(Screenshot grounding data)
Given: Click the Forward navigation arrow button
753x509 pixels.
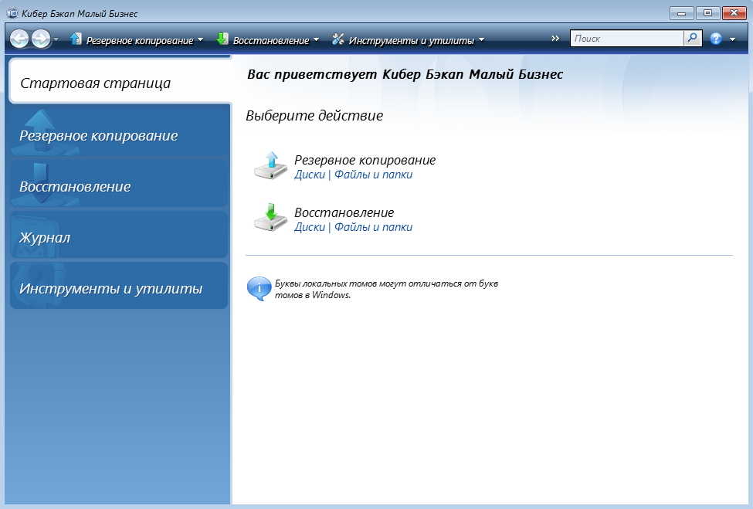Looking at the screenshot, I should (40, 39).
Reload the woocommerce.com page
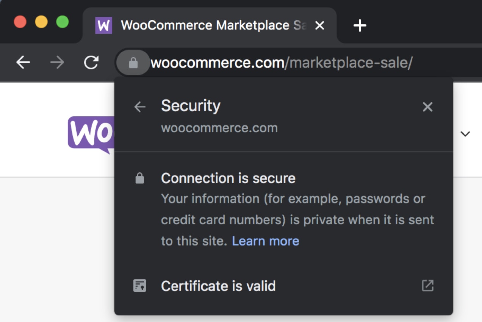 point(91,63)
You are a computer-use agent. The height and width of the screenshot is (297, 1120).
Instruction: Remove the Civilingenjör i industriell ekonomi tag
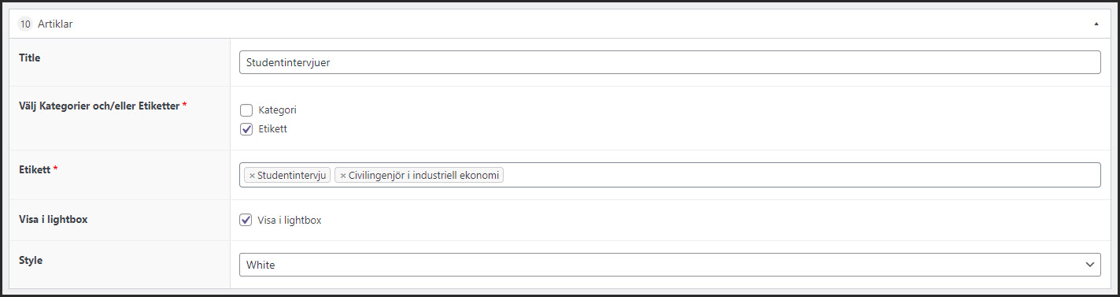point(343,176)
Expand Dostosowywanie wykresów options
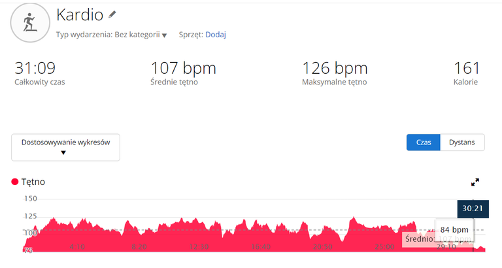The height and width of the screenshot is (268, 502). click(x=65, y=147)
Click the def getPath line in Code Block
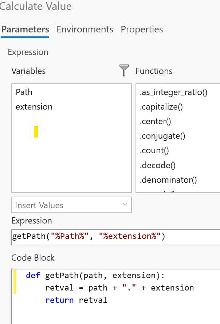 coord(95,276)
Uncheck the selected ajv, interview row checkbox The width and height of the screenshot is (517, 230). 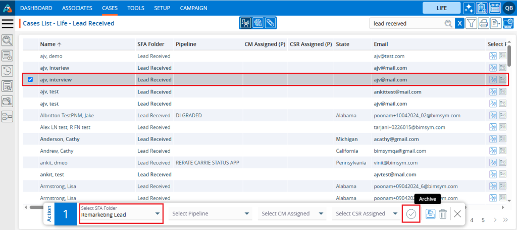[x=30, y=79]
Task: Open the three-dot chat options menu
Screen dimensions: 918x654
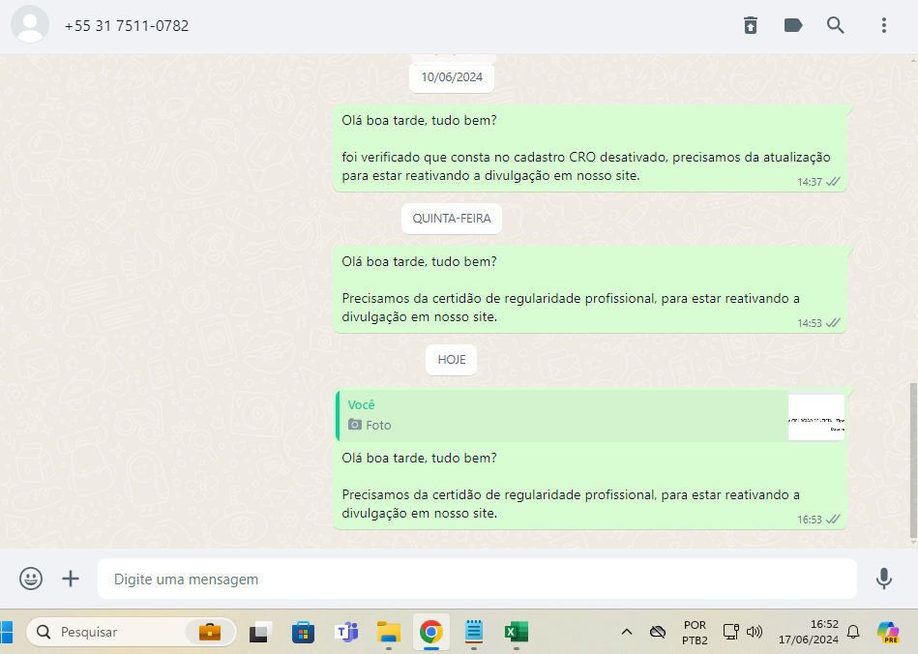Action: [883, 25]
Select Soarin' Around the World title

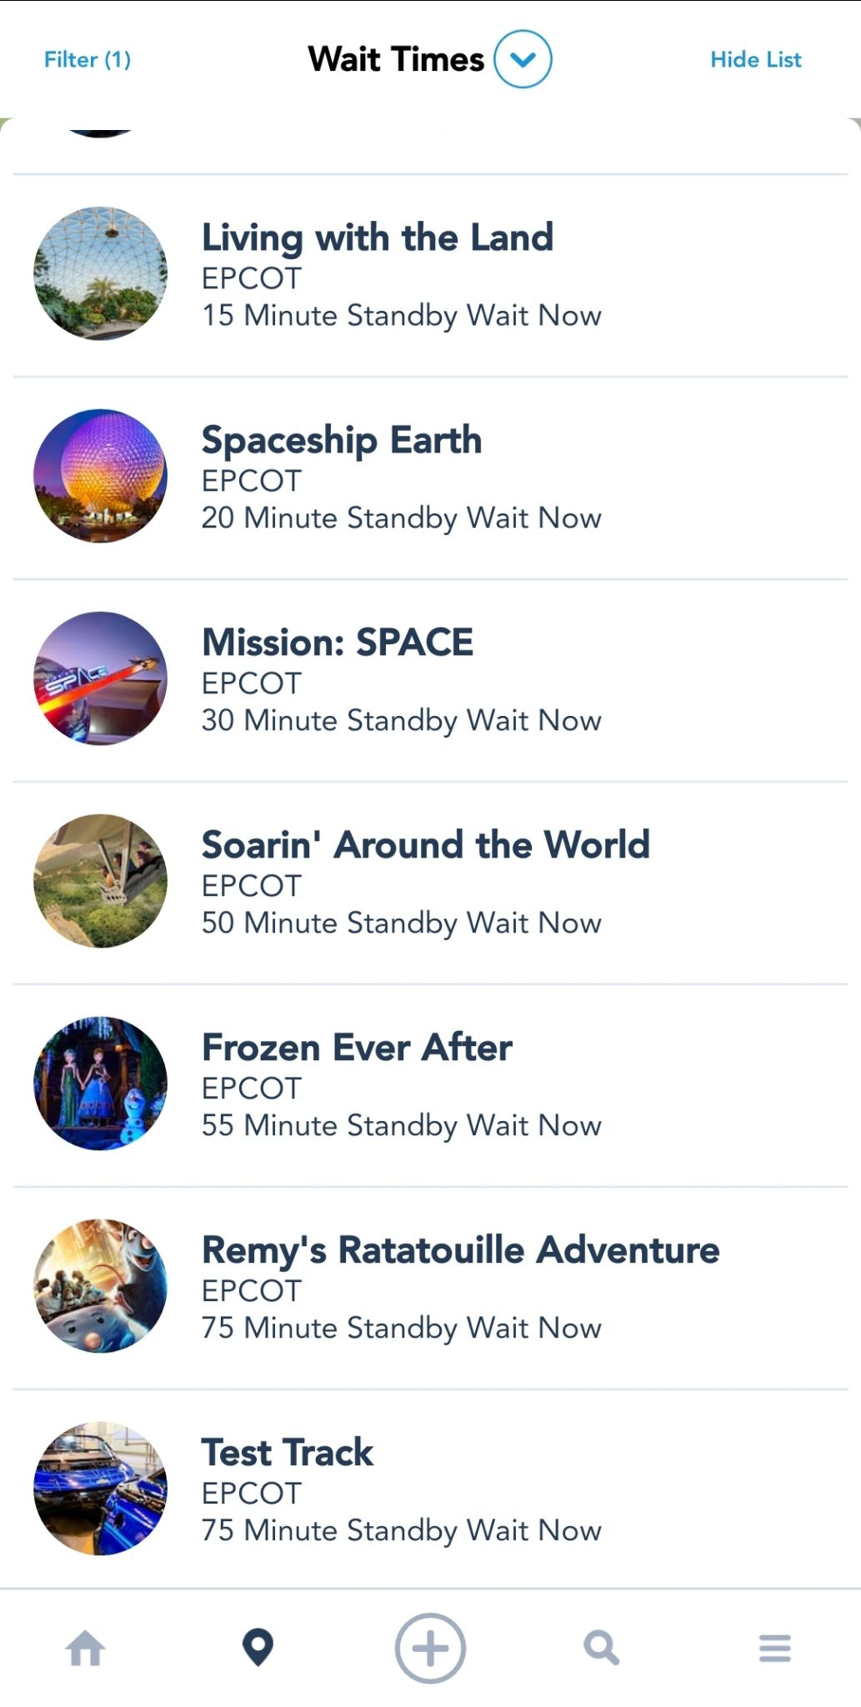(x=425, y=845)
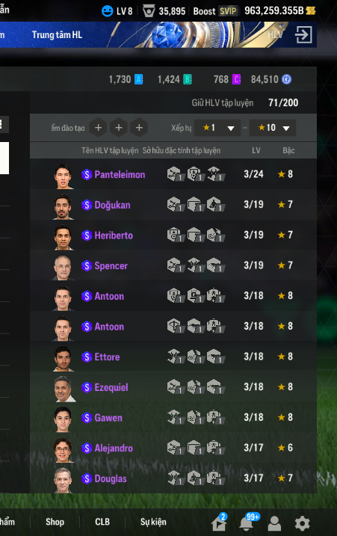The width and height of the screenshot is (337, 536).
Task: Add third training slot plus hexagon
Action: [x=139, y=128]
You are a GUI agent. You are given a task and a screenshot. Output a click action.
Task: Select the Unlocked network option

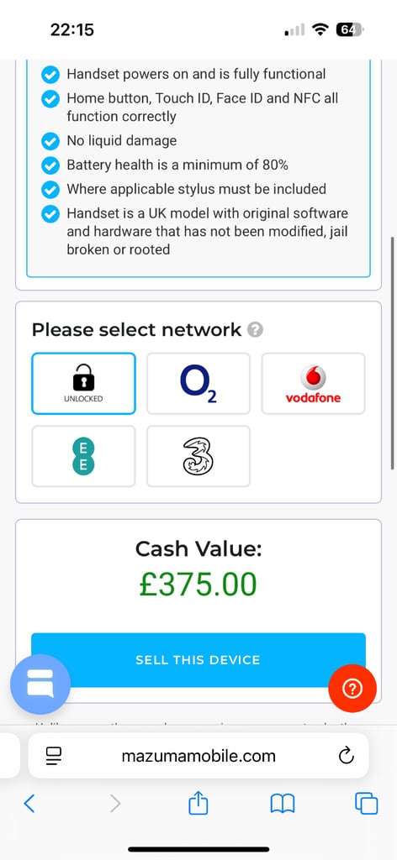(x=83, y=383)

▶ _Instructions to follow_
For every line above that holds the word "agent", report the whole line.

▶ _Output of the task_
You are a computer-use agent. The height and width of the screenshot is (297, 1120).
You are a GUI agent. You are given a task and a screenshot. Output a click action.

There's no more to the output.